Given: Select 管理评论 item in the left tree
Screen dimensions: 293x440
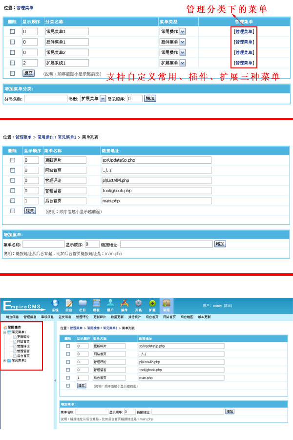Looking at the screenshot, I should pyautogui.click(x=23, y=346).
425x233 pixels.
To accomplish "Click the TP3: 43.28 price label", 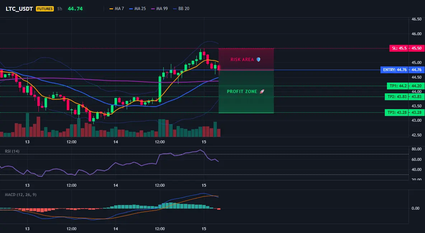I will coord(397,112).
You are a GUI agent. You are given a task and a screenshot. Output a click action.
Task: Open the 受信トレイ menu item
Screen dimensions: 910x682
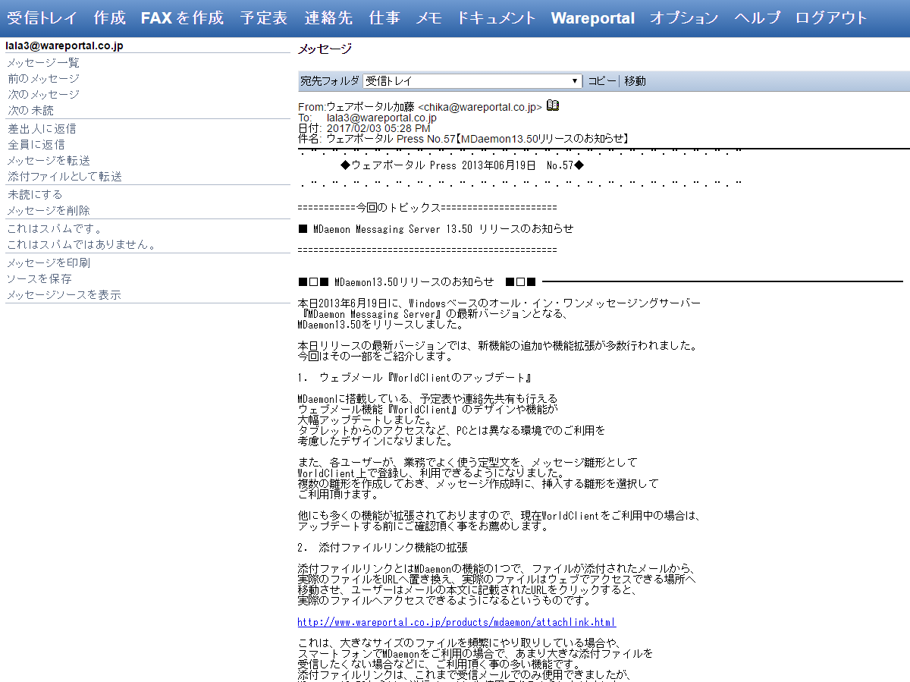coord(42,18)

Assignment ▸ Only the number should be given: the count of lines in the entries that contain the string "item".

Exercise response ▸ 2